君との子がほしい~エリート脳外科医とお見合い溺愛結婚~


「舞花、何か食べる? から揚げ定食ならすぐ出せるけど」

「んー……」

「食欲、ない?」


 心配そうに伺われて、横に首を振ってみせる。


「ううん。じゃあ、もらおうかな、から揚げ定食」

「わかった。すぐ出すわね」


 あれから一カ月。

 突然の結婚破棄を受けても、毎日は変わらず繰り返されている。

 園に迷惑はかけられないから、仕事は休まず行っているけど、自分の仕事が幼稚園教諭で良かったと最近改めて思っている。

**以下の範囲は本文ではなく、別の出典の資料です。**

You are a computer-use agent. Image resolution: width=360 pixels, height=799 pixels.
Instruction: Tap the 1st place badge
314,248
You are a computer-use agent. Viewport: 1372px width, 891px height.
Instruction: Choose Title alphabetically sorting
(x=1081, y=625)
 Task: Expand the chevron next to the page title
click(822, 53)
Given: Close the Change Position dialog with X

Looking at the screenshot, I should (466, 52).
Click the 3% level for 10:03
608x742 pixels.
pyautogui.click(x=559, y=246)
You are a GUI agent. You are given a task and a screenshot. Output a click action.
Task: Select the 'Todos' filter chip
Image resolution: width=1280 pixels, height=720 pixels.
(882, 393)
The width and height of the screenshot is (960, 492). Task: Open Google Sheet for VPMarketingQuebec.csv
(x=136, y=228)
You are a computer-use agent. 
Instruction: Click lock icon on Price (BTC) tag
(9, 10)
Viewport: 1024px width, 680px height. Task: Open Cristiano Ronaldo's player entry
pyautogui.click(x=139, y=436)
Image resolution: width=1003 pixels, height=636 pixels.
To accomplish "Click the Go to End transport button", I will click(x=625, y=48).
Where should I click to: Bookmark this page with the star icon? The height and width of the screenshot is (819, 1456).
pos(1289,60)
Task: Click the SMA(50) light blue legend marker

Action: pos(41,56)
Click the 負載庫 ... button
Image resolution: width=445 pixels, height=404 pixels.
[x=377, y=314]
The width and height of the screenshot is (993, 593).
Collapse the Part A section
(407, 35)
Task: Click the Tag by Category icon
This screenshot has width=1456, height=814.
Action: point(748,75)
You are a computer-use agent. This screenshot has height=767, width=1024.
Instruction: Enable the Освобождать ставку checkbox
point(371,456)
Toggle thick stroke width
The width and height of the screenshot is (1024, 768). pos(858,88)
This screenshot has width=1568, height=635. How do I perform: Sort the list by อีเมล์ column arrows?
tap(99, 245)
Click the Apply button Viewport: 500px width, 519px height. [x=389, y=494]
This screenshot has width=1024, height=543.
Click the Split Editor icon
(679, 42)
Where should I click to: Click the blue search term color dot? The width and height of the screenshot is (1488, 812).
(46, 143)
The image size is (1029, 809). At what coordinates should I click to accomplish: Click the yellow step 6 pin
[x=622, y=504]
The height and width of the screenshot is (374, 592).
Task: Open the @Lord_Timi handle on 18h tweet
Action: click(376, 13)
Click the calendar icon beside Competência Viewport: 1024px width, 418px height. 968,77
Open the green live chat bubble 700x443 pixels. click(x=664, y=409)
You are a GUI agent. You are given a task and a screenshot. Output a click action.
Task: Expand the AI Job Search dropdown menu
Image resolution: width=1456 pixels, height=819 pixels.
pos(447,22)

 仕事に行けば元気で可愛い子どもたちに囲まれ、毎日充実した時間を過ごせる。

 明るい気持ちにさせてくれるのは、子どもたちが持つ魔法のような力だ。

 近々結婚の予定があると園には申し出ていたけれど、まだ結婚が破棄になったことは話せていない。

 考えただけでも気が滅入ってしまい、まだ口に出せそうもないからだ。

 あの直後、精神的にも参ってしまった私は、食事も喉を通らなくなった。

 体重は一気に五キロも落ち、身近にいる母には余計な心配をかけ続けている。